The initial reviews are in, and just about everyone agrees: The Obamacare website is a disaster. Worse still, the administration’s response has been flat-footed. Kathleen Sebelius’ appearance on the Daily Show was panned; talk of a “tech surge” to debug the Website has drawn cackles. Having just stood up to political hostage-takers to protect his central legislative accomplishment, the president now has to fend of basic answers about its competence.
It’s the kind of moment where Presidents are often advised to seek out some white-knight savior who can come in and set things right: Think David Petraeus taking over the disastrous occupation of Iraq or Howard Baker being tapped to take charge of a Reagan White House whose dysfunctions had been exposed by Iran-Contra.
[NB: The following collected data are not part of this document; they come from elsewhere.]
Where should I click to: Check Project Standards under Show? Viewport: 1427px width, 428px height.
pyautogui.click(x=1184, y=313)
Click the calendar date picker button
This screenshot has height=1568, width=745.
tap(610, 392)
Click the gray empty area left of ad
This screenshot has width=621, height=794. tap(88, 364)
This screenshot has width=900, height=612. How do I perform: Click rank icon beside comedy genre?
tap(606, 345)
In Barack Obama’s case, the new hire would need a CV that featured three distinct qualities: Bloodless and unsentimental management-consultant training; a history of engaging in complex project-turnaround efforts; and experience in starting up new and unprecedented public health-insurance programs.
If only the nation could call on someone—someone, perhaps, not currently employed; someone willing to get by on a government salary—who had just these skills!
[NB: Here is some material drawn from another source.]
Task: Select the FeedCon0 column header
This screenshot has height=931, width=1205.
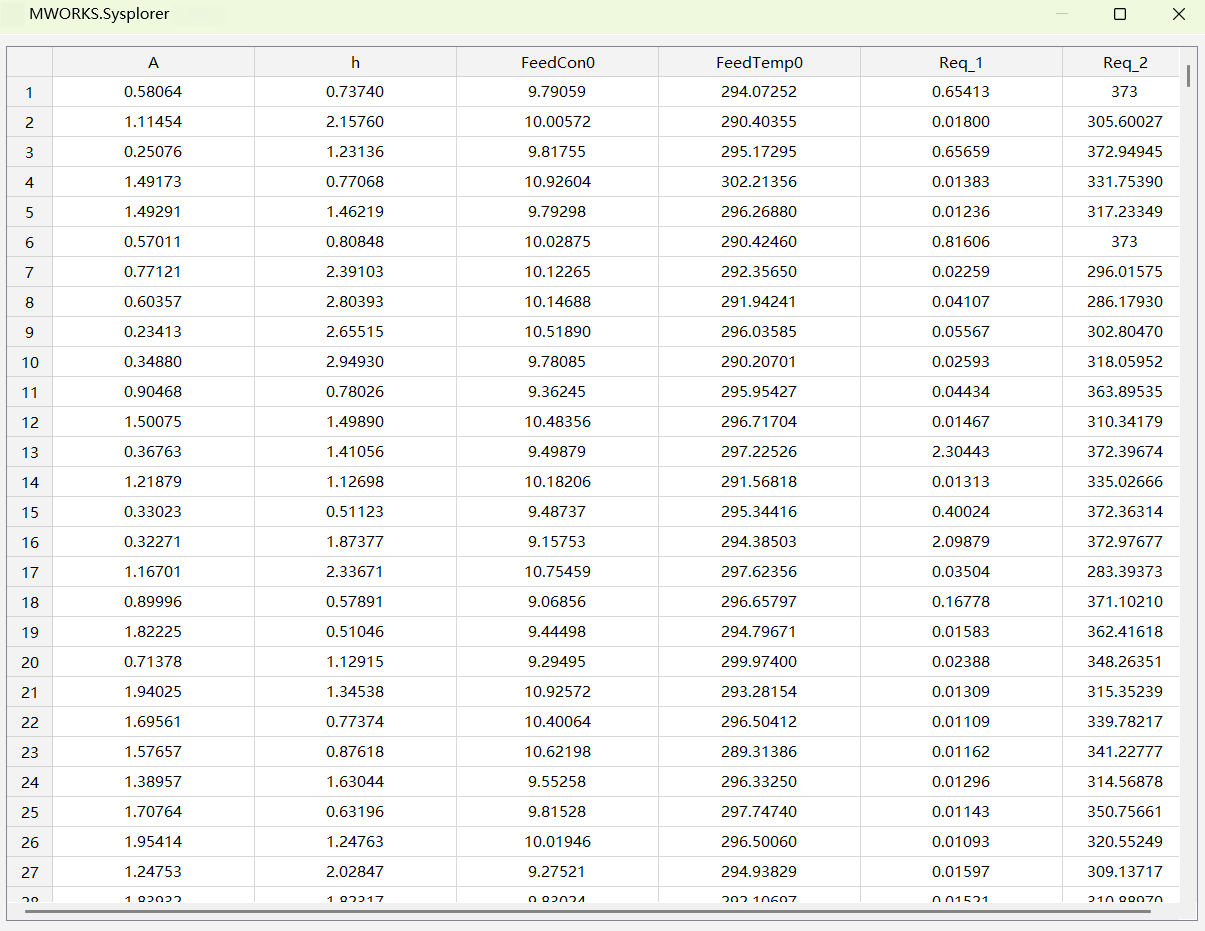Action: 557,62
If we lived in an alternate, Aaron Sorkinized universe, the president would reach across the aisle to Mitt Romney and hire him. Ron Fournier and Mark Halperin would opine about the grand, leaderly gesture, placing country over personal history. Rank-and-file pols from the right and left would see it as genuine and pragmatic rather than craven and political. Someone might even make a joke about Romney having gotten a chance to interview with Obama three times last year. Only those dread extremists—who, of course, exist in precisely equal numbers on both the left and the right of the spectrum—would frown. And Romney, in nonideological problem-solver mode, would likely do a good job of it.
Alas. On the 2012 campaign trail, Romney ran as far as he could from his healthcare expertise. Obama’s negative ads, in turn, obliged him to stop talking about his years as a management-consulting axe-man. Even the project-turnaround bit started to look kind of flimsy, thanks to the GOP candidate’s bumbling remarks about the London Olympics, and what turned out to be an inability to grasp the data and technology dysfunctions of his own campaign. Which is kind of sad, really, since I bet the old Romney—the one that existed before his entire political party went batshit—would have actually been a pretty good hire for fixing a troubled, complicated government program. It turns out he disqualified himself from two jobs during the last presidential campaign.